If the core was piped through systemd-coredump, then you can use
the coredumpctl utility to gain information about the
process. (More on this below.) Some Linux variants, for example Ubuntu, use
apport, but may configure it to effectively disable core dumps for
executables outside the system package management system. In this case
you might want to install the systemd-coredump package to replace
apport, or else use sysctl to change
kernel.core_pattern to a simple file pattern (e.g.,
/tmp/core-%e.%p.%h.%t).
If you have a core dump, you can run the GNU debugger gdb on the
executable and core dump to determine where the fault occurred:
$ cd app/oxs
$ gdb linux-x86_64/oxs /tmp/core.12345
Program terminated with signal 11, Segmentation fault.

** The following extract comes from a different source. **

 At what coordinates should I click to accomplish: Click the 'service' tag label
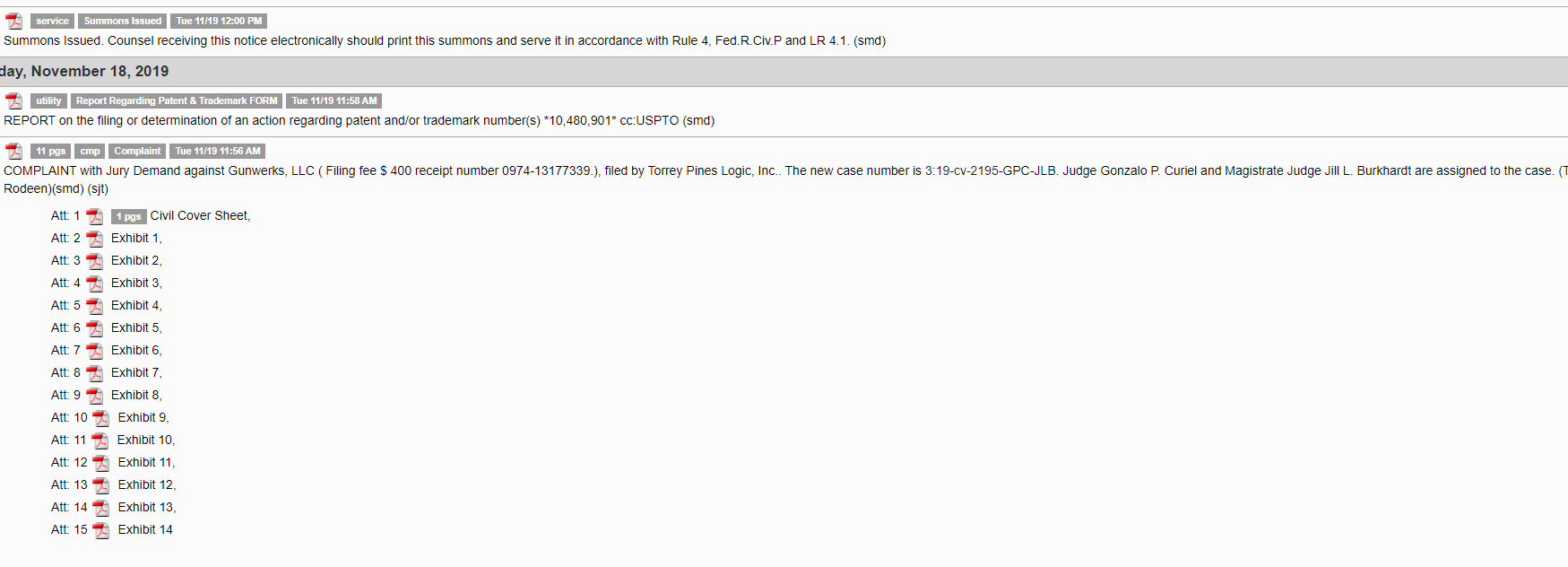[52, 21]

#0 0x00000000005a40da in Oxs_UniaxialAnisotropy::RectIntegEnergy
(Oxs_SimState const&, Oxs_ComputeEnergyDataThreaded&,
Oxs_ComputeEnergyDataThreadedAux&, long, long) const ()
(gdb) bt
#0 0x00000000005a40da in Oxs_UniaxialAnisotropy::RectIntegEnergy
(Oxs_SimState const&, Oxs_ComputeEnergyDataThreaded&,
Oxs_ComputeEnergyDataThreadedAux&, long, long) const ()

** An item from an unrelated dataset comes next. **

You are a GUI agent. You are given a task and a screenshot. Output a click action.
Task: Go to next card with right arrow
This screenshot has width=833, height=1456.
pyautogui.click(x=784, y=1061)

#1 0x00000000005a6fed in Oxs_UniaxialAnisotropy::ComputeEnergyChunk
(Oxs_SimState const&, Oxs_ComputeEnergyDataThreaded&,
Oxs_ComputeEnergyDataThreadedAux&, long, long, int) const ()

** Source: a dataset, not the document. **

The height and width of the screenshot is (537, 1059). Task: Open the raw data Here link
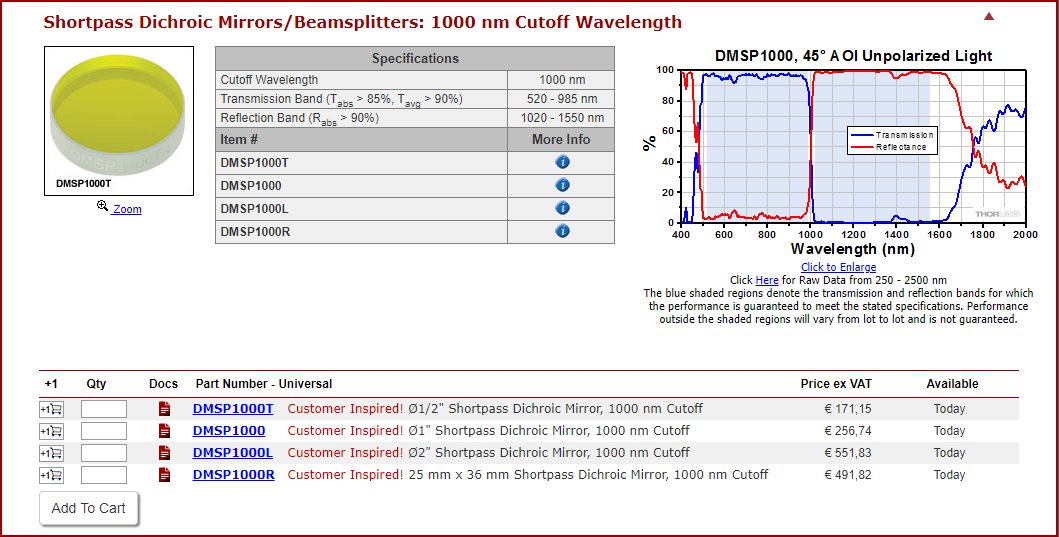click(x=767, y=280)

#2 0x000000000040ce44 in Oxs_ComputeEnergiesChunkThread::Cmd(int,
void*) ()
#3 0x00000000004697bd in _Oxs_Thread_threadmain(Oxs_Thread*) ()
#4 0x00007f90ea7fb330 in ?? () from /lib64/libstdc++.so.6
#5 0x00007f90ea019ea5 in start_thread () from /lib64/libpthread.so.0
#6 0x00007f90e9d42b0d in clone () from /lib64/libc.so.6
(gdb) quit
(For visibility, shell commands are colored
cyan, and gdb commands are
red. The gdb commands are also prefixed with
the (gdb) prompt. For example, ``bt'' above invokes the gdb
``backtrace'' command.) We see that the segmentation fault occurred in
the member routine RectIntegEnergy of class
Oxs_UniaxialAnisotropy, called by ComputeEnergyChunk, and so
on. If oxs had been built with debugging symbols
(cf. configuration files), then the stack trace would include
the corresponding source code files and line numbers.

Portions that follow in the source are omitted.